— START OF GIVEN TEXT —

Parliamentary committee says bill would otherwise undermine the tech sector

IPB The first Parliamentary report into the UK's draft Investigatory Powers Bill, commonly referred to as the "Snoopers' Charter", says it has great potential to damage the nation's technology sector and the public should therefore pick up the tab for the £2bn (US$2.85bn) or so it will require to implement the data-harvesting legislation.

That's the gist of the report into the Bill, issued today by the UK's Science and Technology Select Committee.

The report argues that complying with the Bill will cost business so much that they'll be disadvantaged when competing with foreign rivals. The report also worries about reputational costs associated with the Bill's provisions for state hacking and mandatory decryption.

Focusing on the technological aspects of the Snoopers' Charter, the inquiry assessed it only in terms of its feasibility and cost, rather than whether its legal powers were proportionate to the threats they were intended to address. That second assessment is being made by the Joint Committee on the Draft Investigatory Powers Bill which is likely to publish its report within the next fortnight.

Nicola Blackwood MP, the committee's chair, stressed the bill's poor definitions of matters like decryption-on-demand (the removal of electronic protection) and the state's legalised hacking abilities (equipment interference). The committee's greatest worry, however, regarded "the feasibility of collecting and storing Internet Connection Records (ICRs), including concerns about ensuring security for the records from hackers."

"The Bill was intended to provide clarity to the industry, but the current draft contains very broad and ambiguous definitions of ICRs," wrote Blackwood, echoing the sentiments of the submissions her committee had received from almost every party except from the Home Office itself.

Does anyone here know what an 'Internet Connection Record' might be?

A consensus among those providing witness statements to the Science and Technology Committee's inquiry, as well as to the Joint Committee providing pre-legislative scrutiny of the draft legislation as a whole, criticised ICRs.

Some ISPs simply confessed ignorance as to what the Home Office could possible mean by the term, while other witnesses gave more robust denials regarding whether ICRs even existed. No witnesses believed they current possessed the capacity to collect ICRs, and there was much echo of The Register's analysis that £2bn was a far closer assessment of its implementation costs than £250m.

The report declared that “the Government must work with industry to improve estimates of all of the compliance costs associated with the measures in the draft Bill.”

Blackwood noted that there are "widespread doubts over the definition, not to mention the definability, of a number of the terms used in the draft Bill”, and the report specifically highlighted that there are "questions as to how collecting and storing ICRs is technically possible, and whether Data Retention Notices to retain all user ICRs are 'necessary and proportionate'."

— END OF GIVEN TEXT —

SET TASK 1: Summarize the article on the UK's draft Investigatory Powers Bill in two sentences.
SET TASK 2: Translate this sentence from the article on the Investigatory Powers Bill into Spanish: "The report argues that complying with the Bill will cost business so much that they'll be disadvantaged when competing with foreign rivals."
The data after this text come from a separate source.

— START OF DATASET CONTENT —

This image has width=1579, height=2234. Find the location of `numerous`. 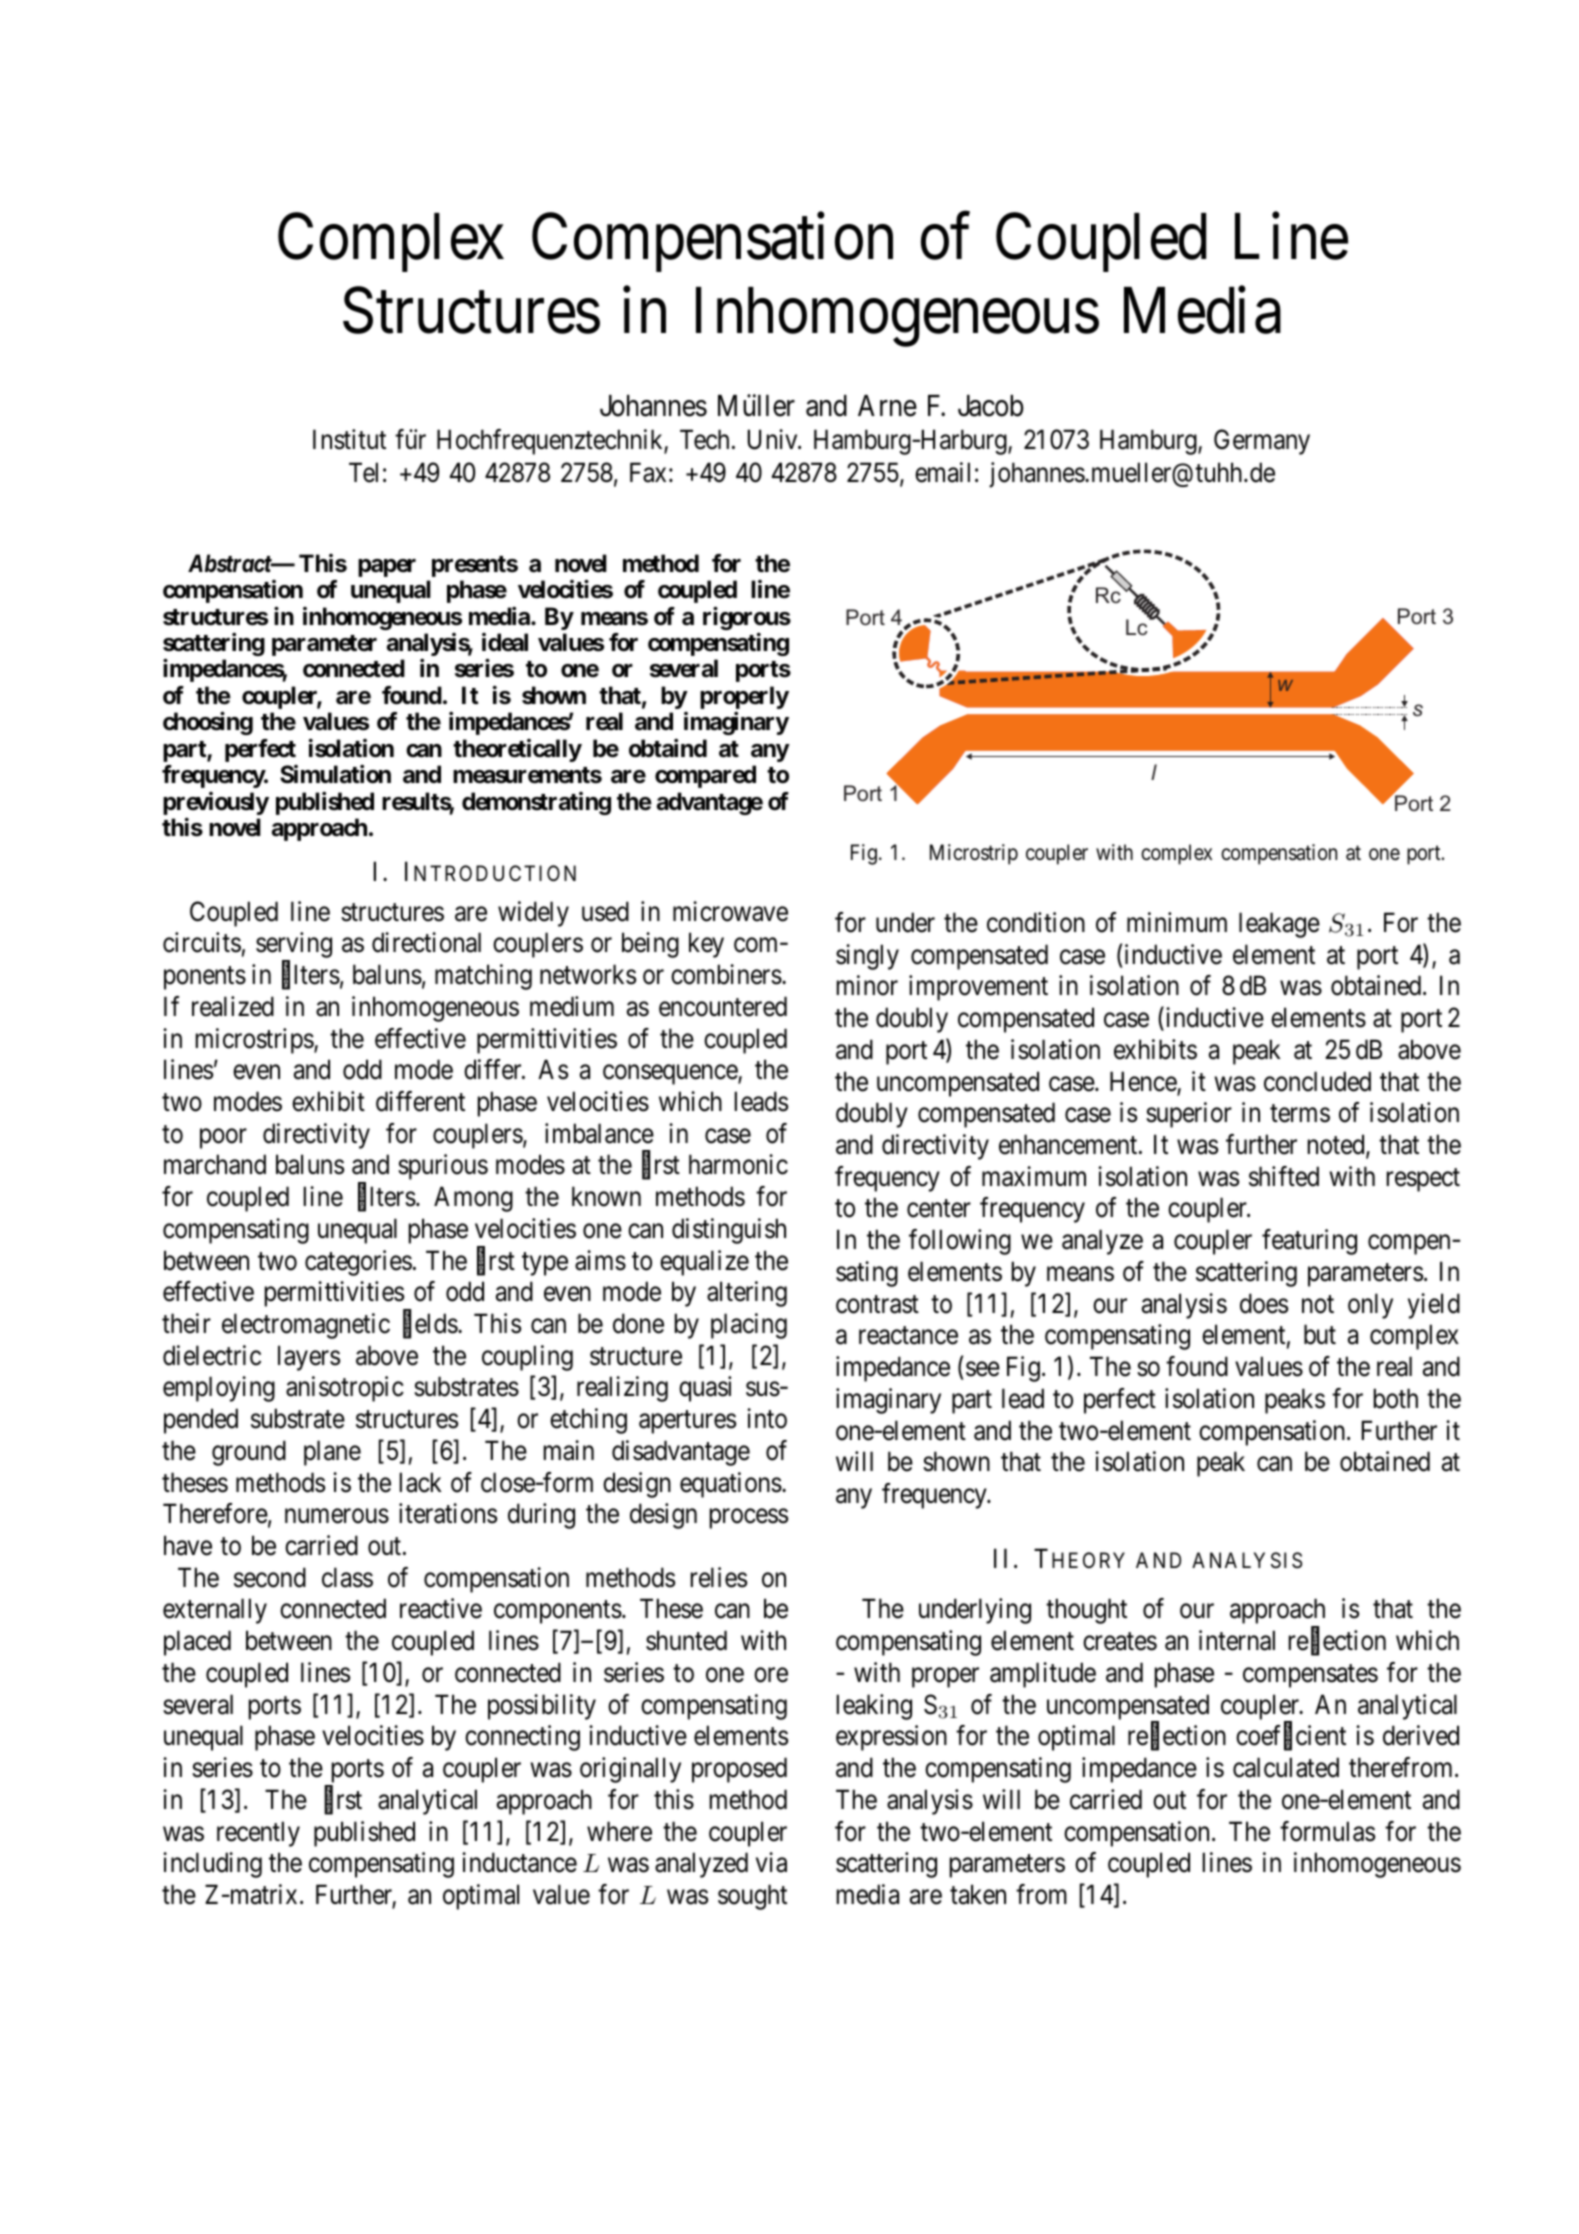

— END OF DATASET CONTENT —

EXERCISE SOLUTION 1: A report on the draft Investigatory Powers Bill by the UK's Science and Technology Select Committee says the bill could badly damage the nation's technology sector, so the public should pay the roughly £2bn needed to implement it. The committee's chair, Nicola Blackwood MP, criticized the bill's broad and ambiguous definitions, and the committee's greatest worry was whether Internet Connection Records can feasibly be collected, stored and kept secure from hackers.

EXERCISE SOLUTION 2: El informe sostiene que cumplir con el proyecto de ley costará tanto a las empresas que quedarán en desventaja al competir con rivales extranjeros.